Uno
de esos días en que me tocaba visitar varios poblados, no quise
regresar a casa sin visitar a Jonás Saingar, un maestro
septuagenario que vive justo detrás de la misión. Había perdido
hace poco a uno de sus innumerables nietos y lo menos que podía
hacer era pararme un rato para saludarle y darle el pésame.
Desde
que había recibido el bautismo no era el mismo hombre. Es como si
hubiese recuperado su juventud. Siempre atado a su bastón, apenas
lograba caminar con sus piernas débiles y torcidas. Había
sobrevivido a dos operaciones y a no sé cuántas estancias en el
hospital, pero todos los viernes de Cuaresma era el primero en llegar
para el Vía Crucis y no se perdía ni una Misa matinal por muy
temprana que fuese. Cada año, cuando hacíamos el retiro de Cuaresma
a tres kilómetros de la ciudad, era el primero en tomar su viejo
bastón y ponerse en camino.
Hablé
un buen rato con él. Había pasado casi toda su vida enseñando a
los demás y me confesaba que no es fácil enseñar hoy a los
jóvenes. “Ya no es lo mismo –me decía–. Antes el maestro
tenía una cierta autoridad, ahora los jóvenes ya casi no nos
escuchan”. De hecho, me habló de sus propios hijos y,
concretamente de una de sus hijas, que se había ido a vivir con un
hombre sin haber celebrado el matrimonio. Según la tradición, el
marido tiene que pagar la dote o, al menos, mostrar un interés por
la familia de su mujer. Hablamos largo rato sobre el asunto. Su hija
debería recibir el bautismo aquel mismo año, pero Jonás se oponía
porque ni ella ni su marido mostraban excesivo interés por arreglar
su situación matrimonial, ni con la Iglesia ni con la tradición.

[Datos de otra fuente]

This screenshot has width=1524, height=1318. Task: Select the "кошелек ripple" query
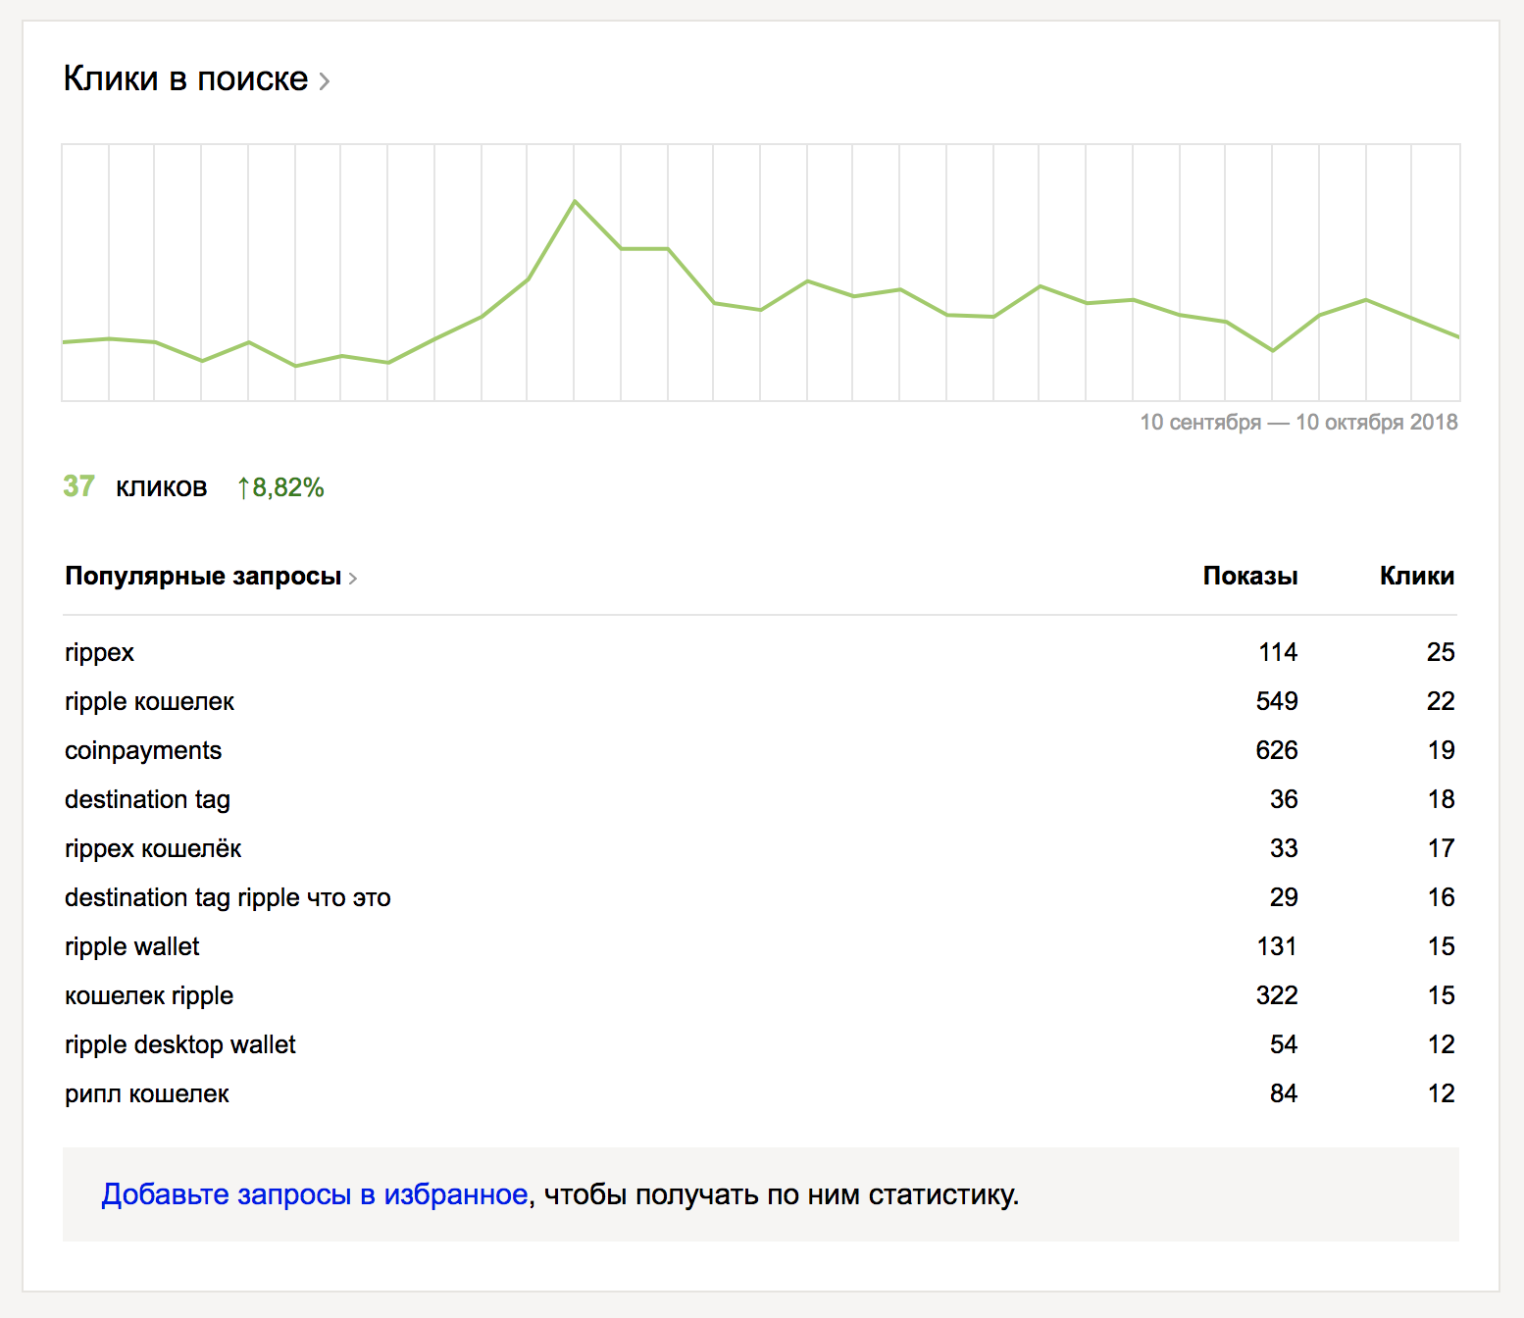coord(149,995)
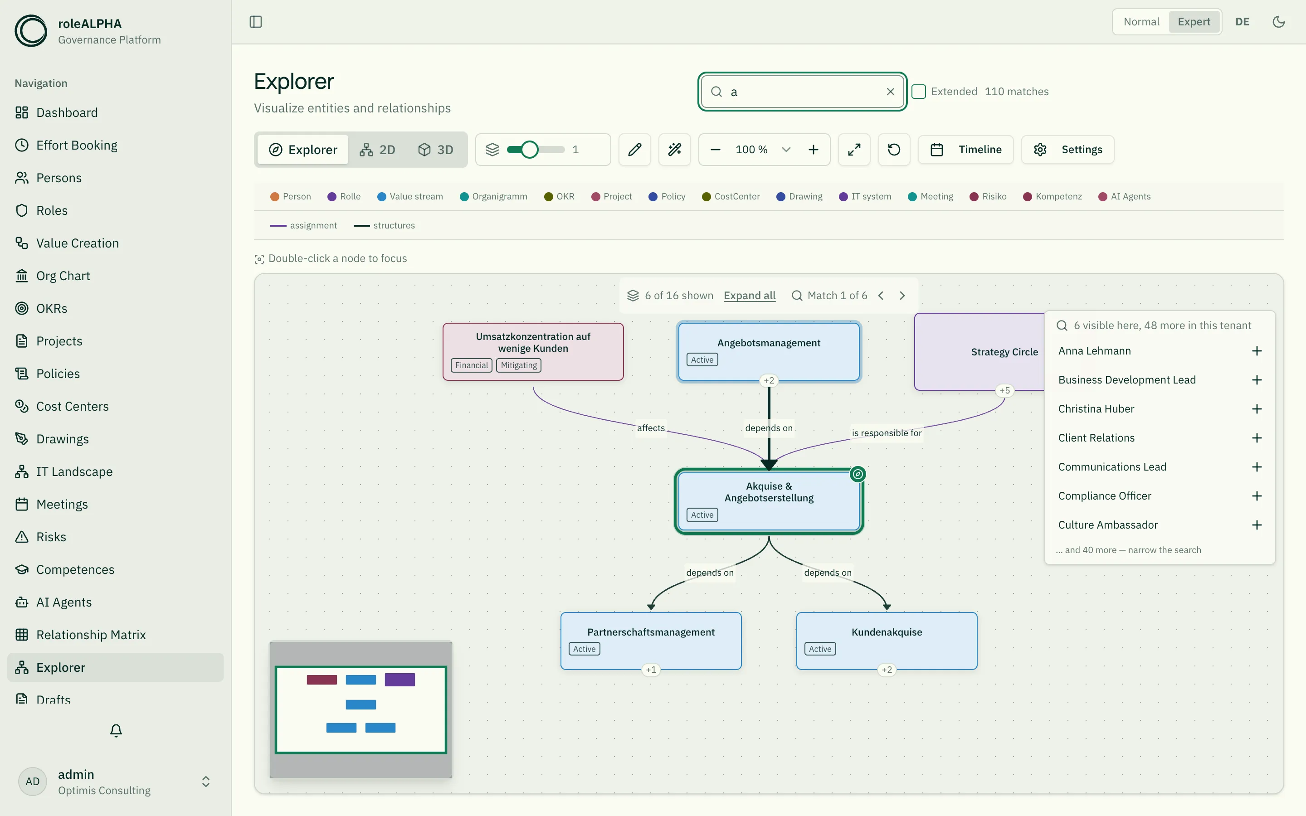Collapse the sidebar panel icon
The width and height of the screenshot is (1306, 816).
point(256,22)
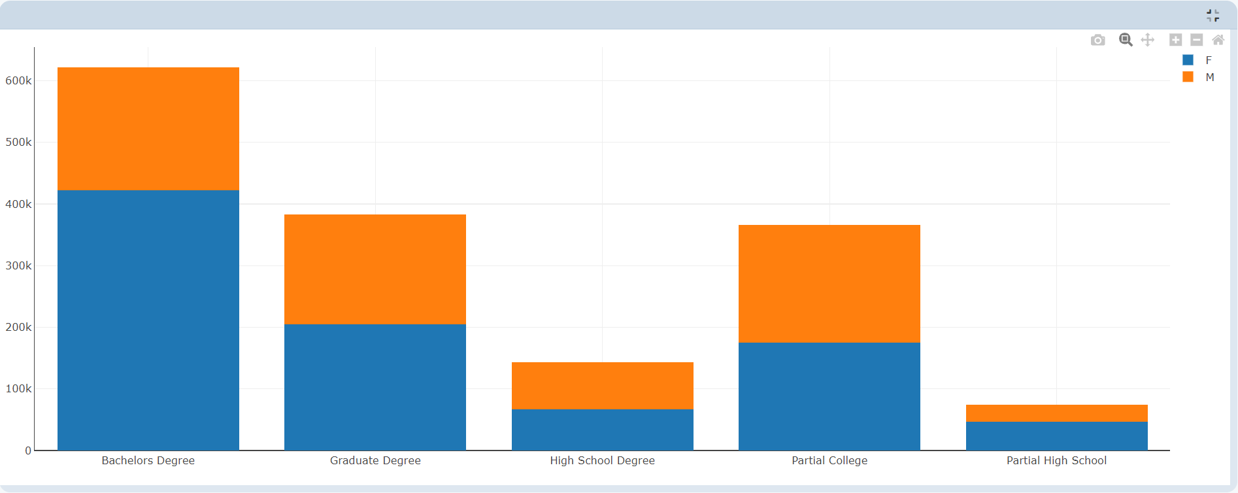Zoom out with the minus button

click(1196, 40)
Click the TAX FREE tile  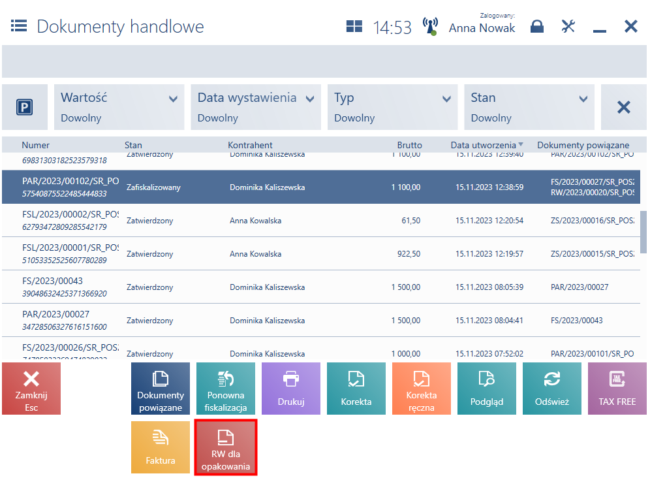click(617, 389)
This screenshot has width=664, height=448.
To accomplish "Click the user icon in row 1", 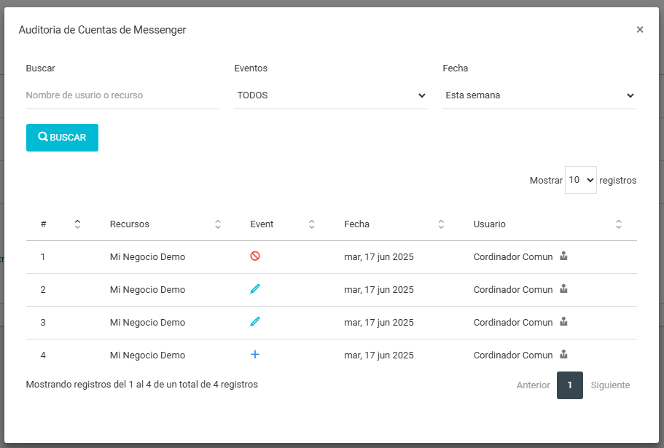I will pos(563,256).
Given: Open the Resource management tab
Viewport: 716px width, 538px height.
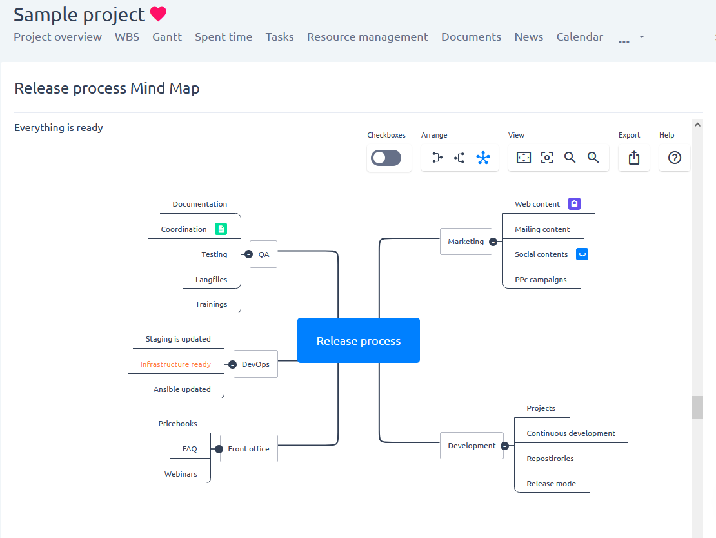Looking at the screenshot, I should 367,37.
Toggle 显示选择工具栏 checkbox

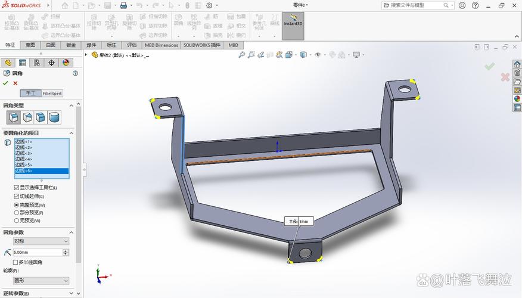(x=17, y=187)
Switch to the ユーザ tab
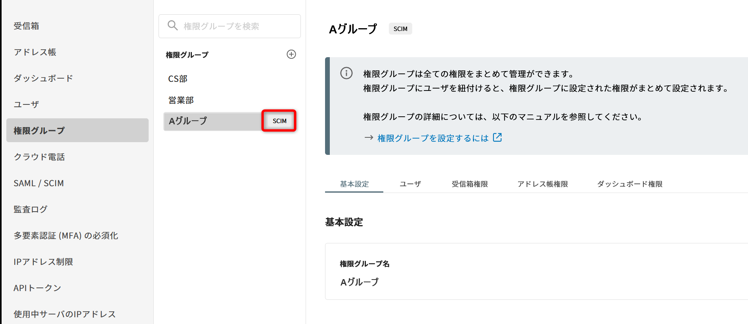Screen dimensions: 748x324 click(410, 184)
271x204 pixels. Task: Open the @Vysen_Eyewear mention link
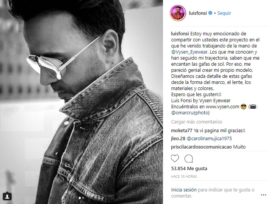click(189, 52)
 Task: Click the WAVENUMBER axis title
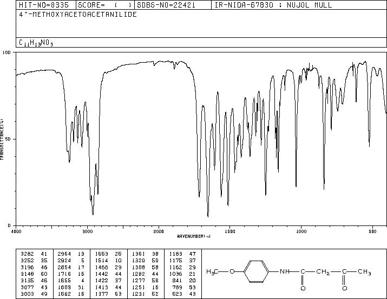click(x=194, y=236)
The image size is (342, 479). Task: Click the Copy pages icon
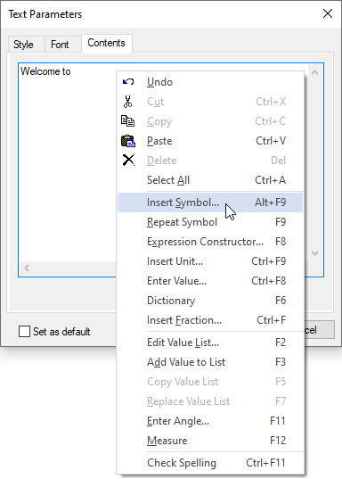coord(128,121)
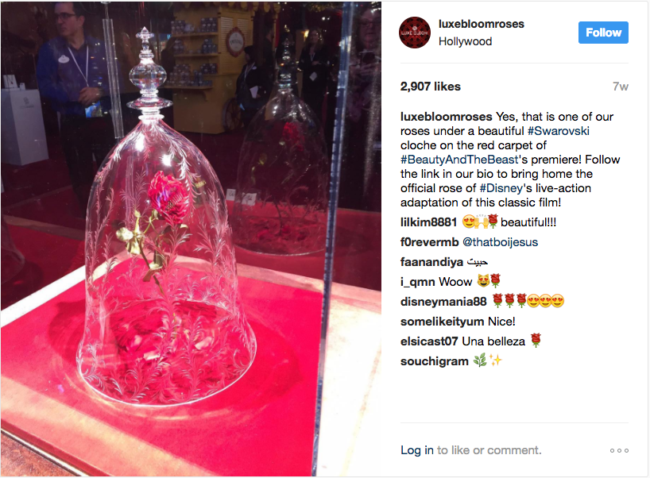Image resolution: width=650 pixels, height=478 pixels.
Task: Click the rose under glass cloche photo
Action: pyautogui.click(x=191, y=239)
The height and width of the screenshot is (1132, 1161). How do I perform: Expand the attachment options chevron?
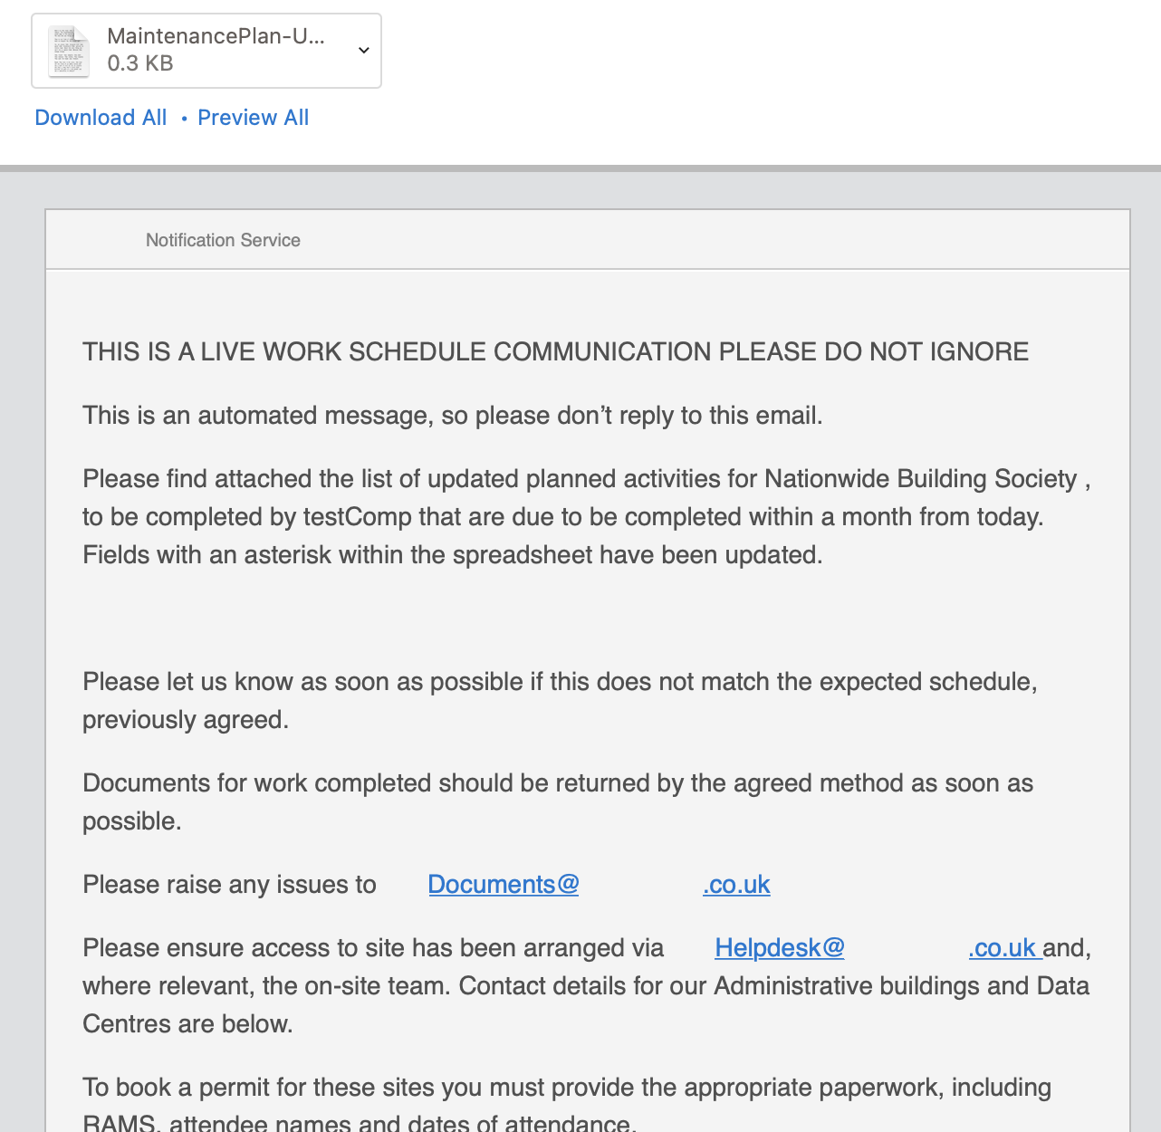coord(363,50)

“Yo me bauticé de viejo –me dijo orgulloso–. Ella es joven y
tiene todavía que comprender qué significa ser cristiano y vivir
como cristiano”.
Como
casi todos los ancianos africanos, Jonás tenía una nutrida familia
a su alrededor. Su casa estaba siempre llena de gente. Cuando le
propuse hacerle alguna fotografía para que en España pudieran
conocer a uno de los ancianos ilustres de la parroquia, convocó a
todos, se puso su mejor traje y me dijo: “Ya estoy listo, Padre.
Cuando usted quiera puede filmarme”. Después de una buena sesión
de fotografía, me preguntó por mi familia y se quedó un poco
sorprendido de que mi padre sólo haya tenido cinco hijos. Pero
cuando le dije que mi abuela tuvo más de cincuenta nietos y
biznietos, se quedó más tranquilo. Para un anciano africano, la
descendencia es algo muy importante, porque sus hijos y sus nietos
son toda la riqueza que tienen y, de alguna manera, la herencia que
dejan cuando se va a reunir con los antepasados.
Cuando
llevábamos conversando un rato, llamó a una de sus hijas y le dijo
que me sirviera un vaso de té. Entonces la conversación empezó a
ir por otros derroteros. Jonás empezó a sacar su vena de maestro y
con una delicadeza que sólo dan las canas empezó a darme una serie
de consejos. “Padre –me dijo casi en voz baja–, el otro día
hiciste algo que no está bien”. Le pregunté qué había hecho,
pensando en alguno de los innumerables errores que seguía cometiendo
a pesar de ir conociendo ya unas cuantas cosas de la mentalidad
ngambay. “El domingo pasado –susurró–, tu camisa estaba rota
cuando viniste a decir la Misa, y eso no es bueno. El domingo es el
día del Señor y tenemos que estar todos bien vestidos”. En África
es muy fácil que se te haga un roto en el pantalón o en la camisa,
y al final, acabas acostumbrándote a ello. Sin embargo, para la
gente, el día de fiesta es un día muy especial, y el párroco tiene
que ser el primero en vivirlo.
Aquella
pequeña corrección de Jonás me hizo pensar. Más que por el
“error” en sí, por la forma de decírmelo. No es normal que la
gente se atreva a corregirte, y menos aún si eres un blanco. Sólo
un anciano se atreve a ello. Esa es una de las grandes riquezas que
los caracteriza. Tienen una habilidad especial para encontrar el
momento y la forma de decirte las cosas. Entonces me di cuenta de que
“babá” Jonás me había tomado ya por uno más de su familia.